**Task prompt:** As the answer, give a copy of each line below that includes the word "logo".

**The input:**
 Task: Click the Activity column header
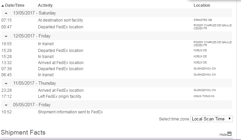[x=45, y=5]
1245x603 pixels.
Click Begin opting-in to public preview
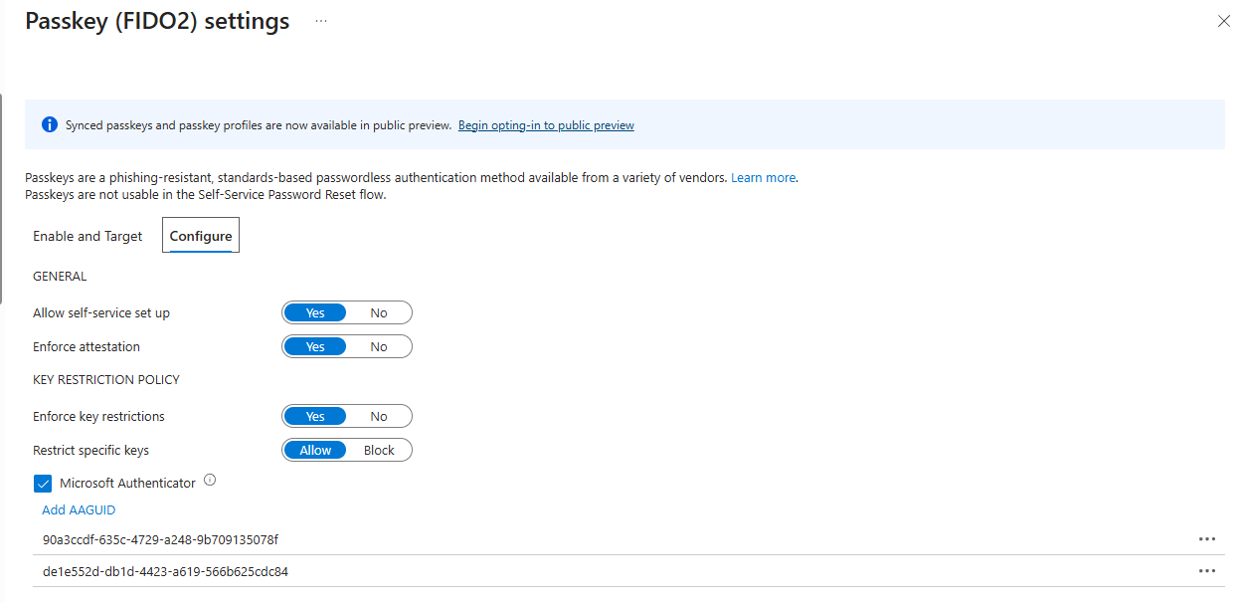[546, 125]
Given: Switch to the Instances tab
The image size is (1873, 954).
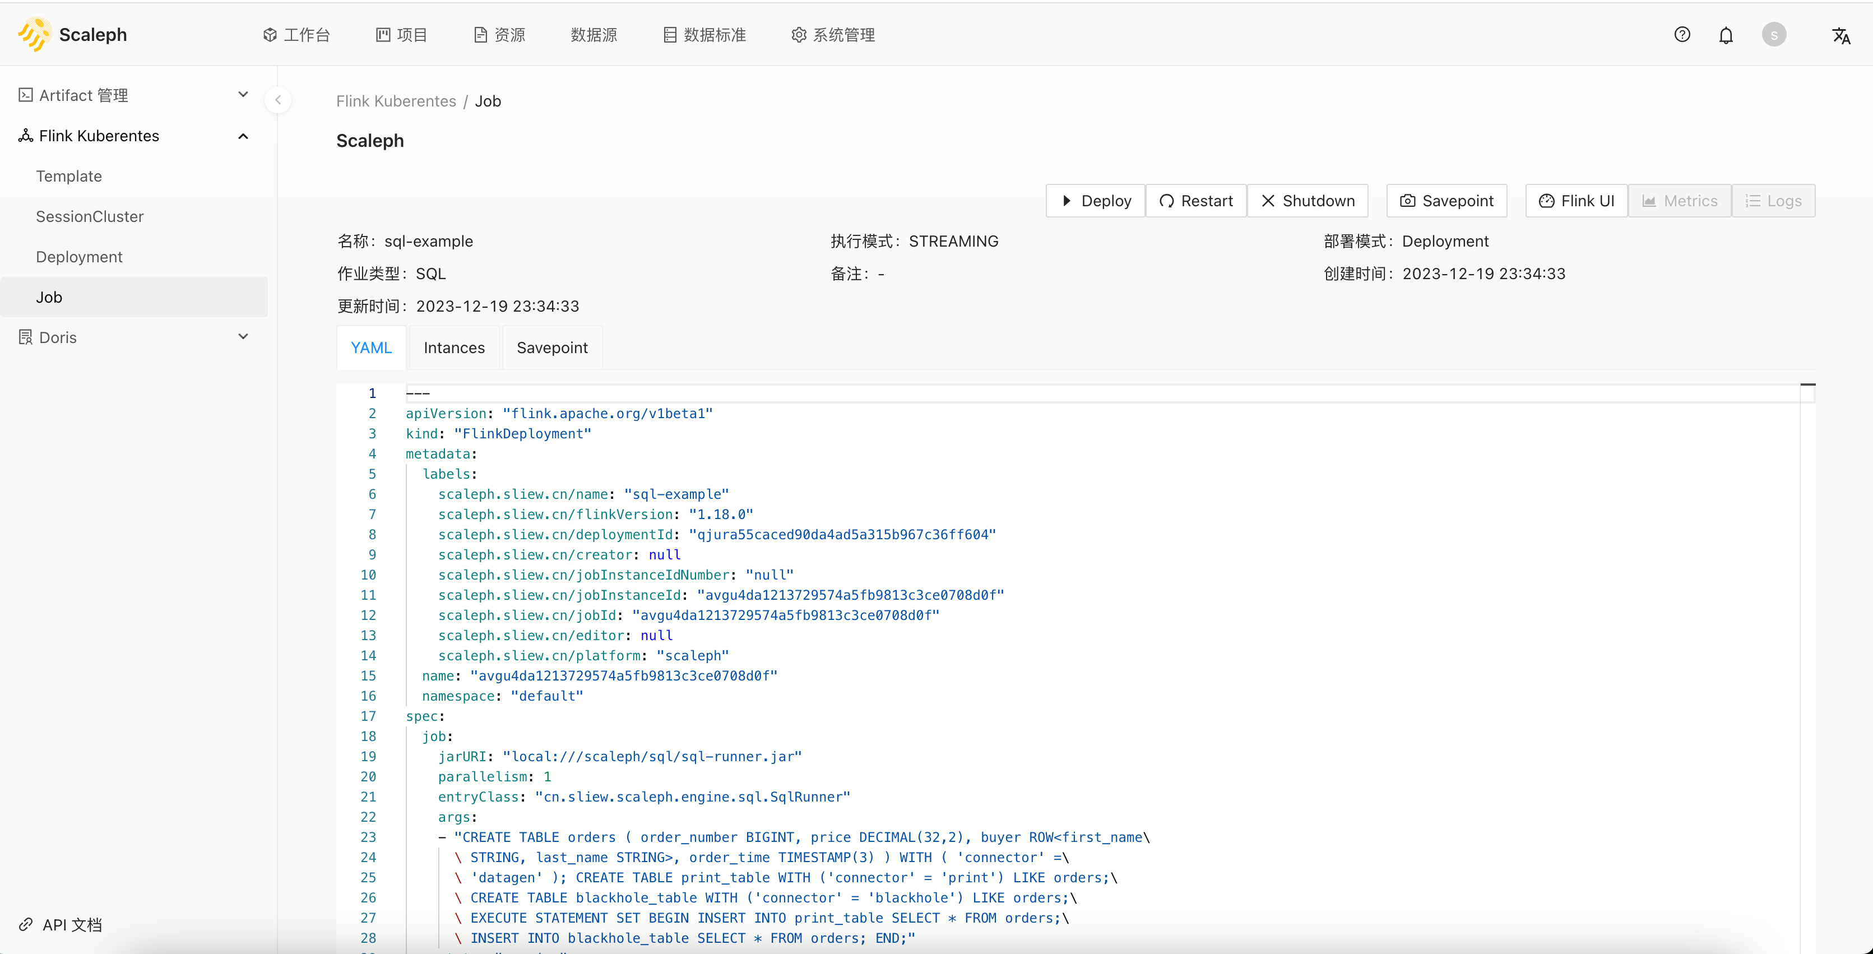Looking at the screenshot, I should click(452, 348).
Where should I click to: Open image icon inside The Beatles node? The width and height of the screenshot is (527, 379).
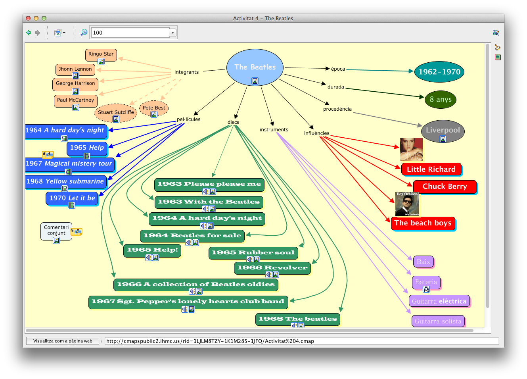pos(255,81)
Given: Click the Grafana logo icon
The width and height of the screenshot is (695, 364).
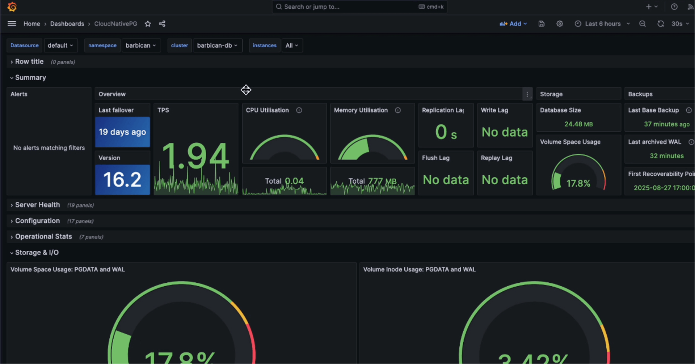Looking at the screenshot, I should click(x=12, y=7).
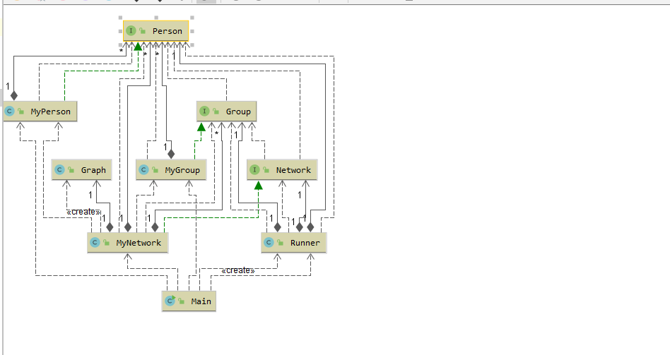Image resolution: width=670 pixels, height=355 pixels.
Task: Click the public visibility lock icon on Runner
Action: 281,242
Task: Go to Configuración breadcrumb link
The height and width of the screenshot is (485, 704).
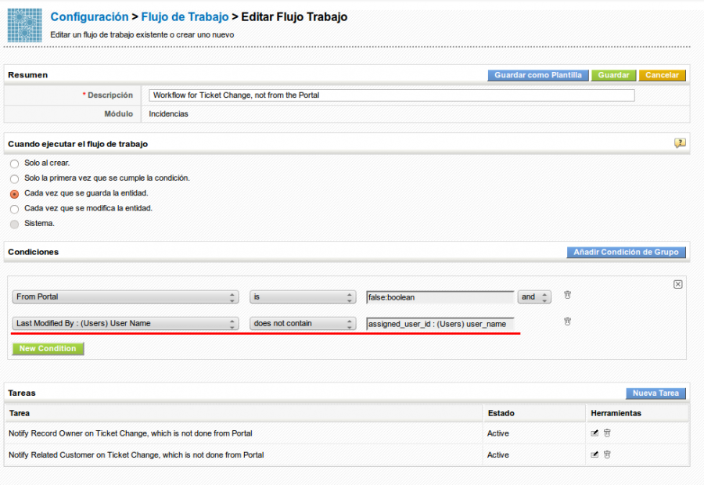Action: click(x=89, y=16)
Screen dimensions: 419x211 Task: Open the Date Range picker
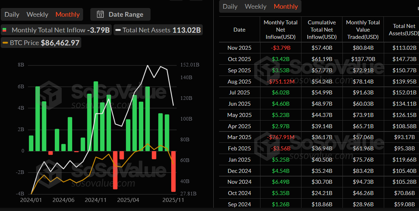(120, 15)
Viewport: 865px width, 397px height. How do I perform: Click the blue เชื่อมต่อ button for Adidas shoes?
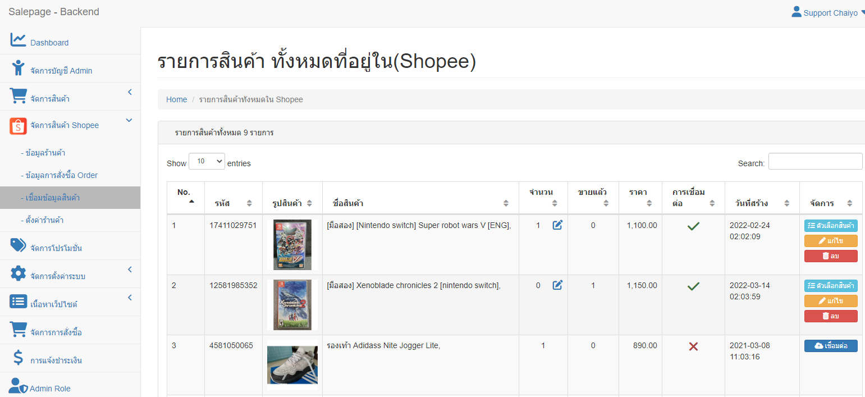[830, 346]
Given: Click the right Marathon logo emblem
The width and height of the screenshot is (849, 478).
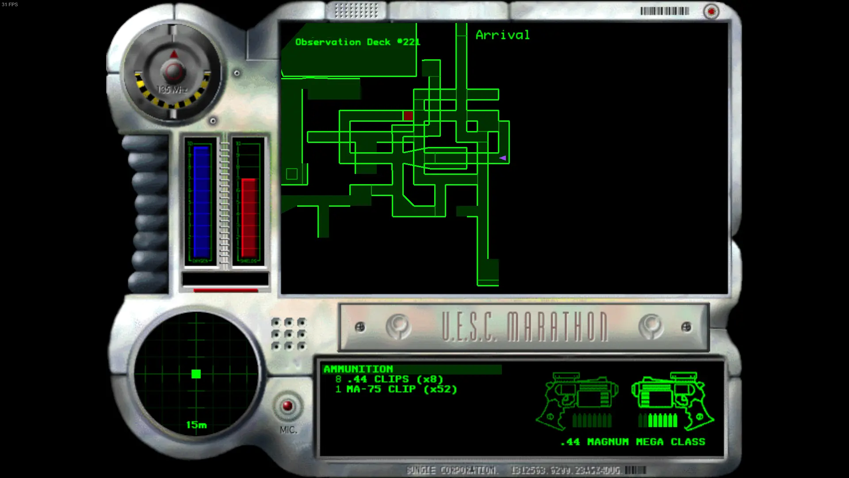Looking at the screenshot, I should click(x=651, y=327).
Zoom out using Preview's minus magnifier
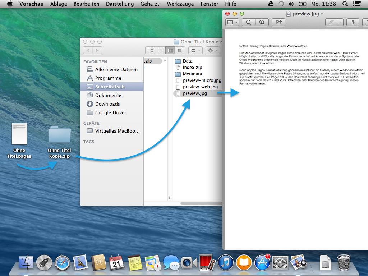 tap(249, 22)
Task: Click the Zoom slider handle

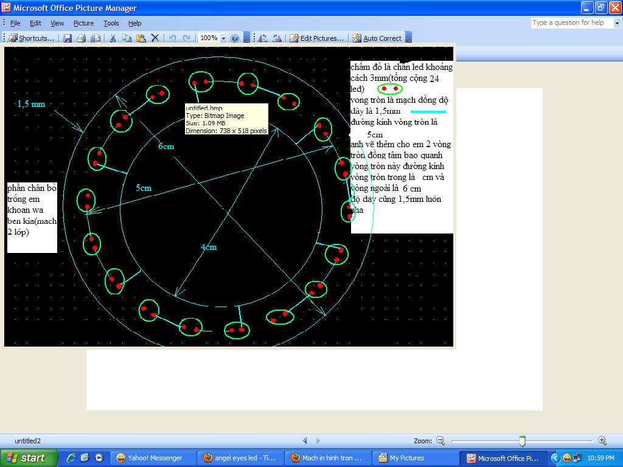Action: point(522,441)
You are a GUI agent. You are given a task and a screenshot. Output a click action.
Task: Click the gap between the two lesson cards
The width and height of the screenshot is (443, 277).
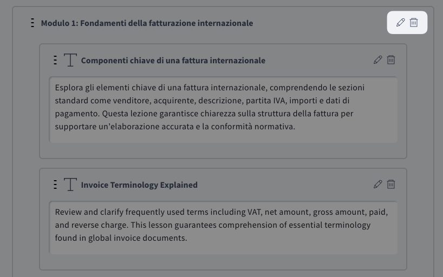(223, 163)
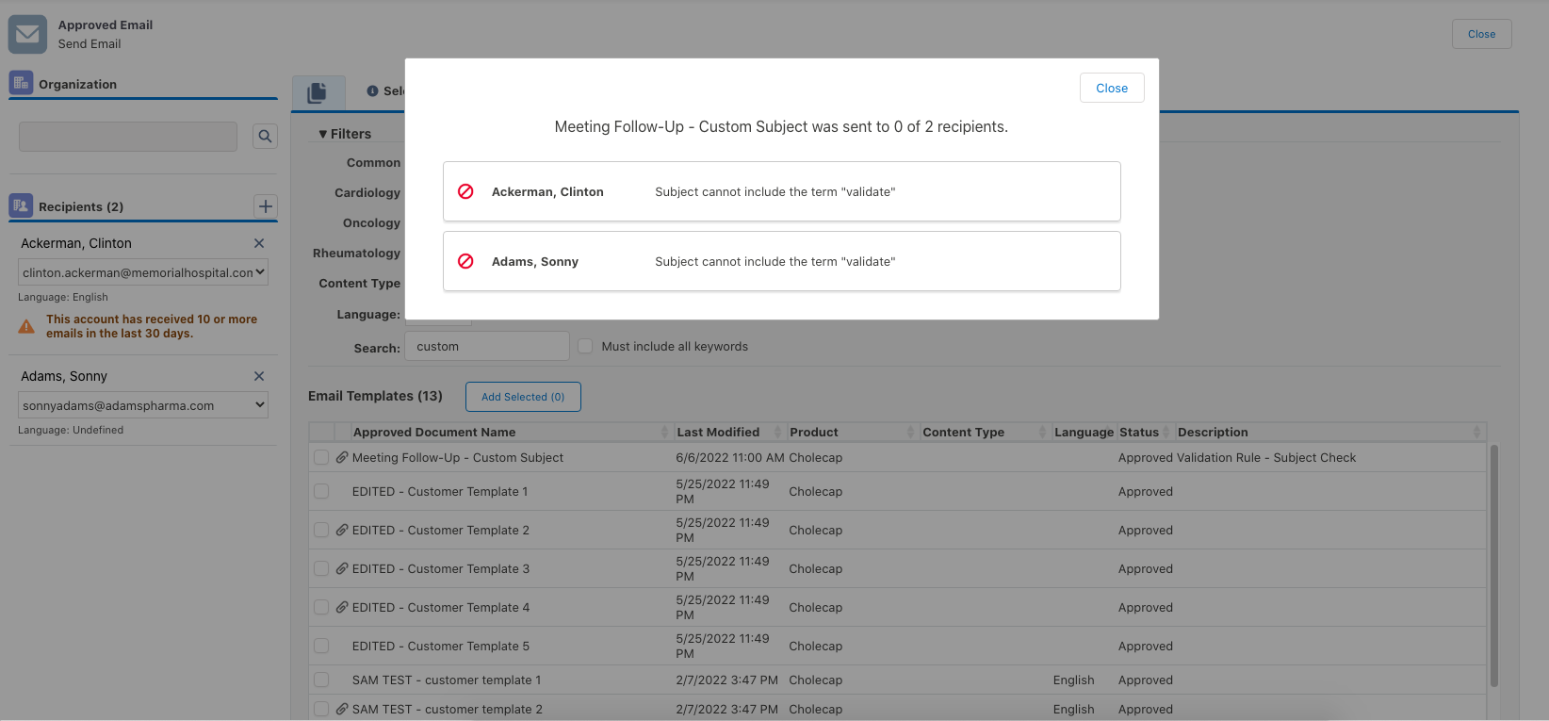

**Response to this task:**
Given: Click the Grafana logo icon
Given: Click the right Marathon logo emblem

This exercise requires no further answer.